**Work to be completed:**
Check each line of the listing below for the string "Search", then give only the number of lines where it occurs.

**Source records:**

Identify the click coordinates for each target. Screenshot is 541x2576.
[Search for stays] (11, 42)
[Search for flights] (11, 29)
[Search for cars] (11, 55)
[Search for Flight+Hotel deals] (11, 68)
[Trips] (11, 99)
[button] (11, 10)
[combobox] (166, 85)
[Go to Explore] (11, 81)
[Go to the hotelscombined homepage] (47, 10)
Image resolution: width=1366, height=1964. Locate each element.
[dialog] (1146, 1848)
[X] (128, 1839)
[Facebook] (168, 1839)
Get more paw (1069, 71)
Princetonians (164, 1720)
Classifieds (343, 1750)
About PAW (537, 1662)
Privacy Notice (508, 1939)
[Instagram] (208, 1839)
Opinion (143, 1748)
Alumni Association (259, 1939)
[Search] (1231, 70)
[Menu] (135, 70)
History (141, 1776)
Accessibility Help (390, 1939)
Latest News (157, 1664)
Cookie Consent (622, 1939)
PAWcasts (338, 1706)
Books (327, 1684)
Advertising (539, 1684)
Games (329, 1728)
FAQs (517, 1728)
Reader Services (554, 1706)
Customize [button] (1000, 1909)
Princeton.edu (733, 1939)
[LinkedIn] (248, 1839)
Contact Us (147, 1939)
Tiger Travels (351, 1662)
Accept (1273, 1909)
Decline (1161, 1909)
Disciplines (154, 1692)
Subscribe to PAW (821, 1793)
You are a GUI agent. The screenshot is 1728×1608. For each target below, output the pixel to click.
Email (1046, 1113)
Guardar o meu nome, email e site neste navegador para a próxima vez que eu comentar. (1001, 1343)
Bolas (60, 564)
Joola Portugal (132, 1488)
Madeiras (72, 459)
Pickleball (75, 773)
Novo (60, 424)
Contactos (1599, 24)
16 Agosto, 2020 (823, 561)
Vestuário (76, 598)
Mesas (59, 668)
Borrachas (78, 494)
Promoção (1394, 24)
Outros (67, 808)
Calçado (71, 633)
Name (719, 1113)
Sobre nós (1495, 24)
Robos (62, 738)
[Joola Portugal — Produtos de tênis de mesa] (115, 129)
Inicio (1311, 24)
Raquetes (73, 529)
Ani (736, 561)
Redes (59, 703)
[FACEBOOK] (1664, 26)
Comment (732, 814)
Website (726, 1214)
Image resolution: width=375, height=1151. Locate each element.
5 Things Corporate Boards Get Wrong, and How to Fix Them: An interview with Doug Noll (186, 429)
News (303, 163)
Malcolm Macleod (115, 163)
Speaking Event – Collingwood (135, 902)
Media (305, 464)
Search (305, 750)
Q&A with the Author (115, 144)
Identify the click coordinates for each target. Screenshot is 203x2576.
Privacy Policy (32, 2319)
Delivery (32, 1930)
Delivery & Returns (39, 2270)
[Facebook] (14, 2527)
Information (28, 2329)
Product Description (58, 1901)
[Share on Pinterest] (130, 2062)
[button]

**Solution to the exercise:**
6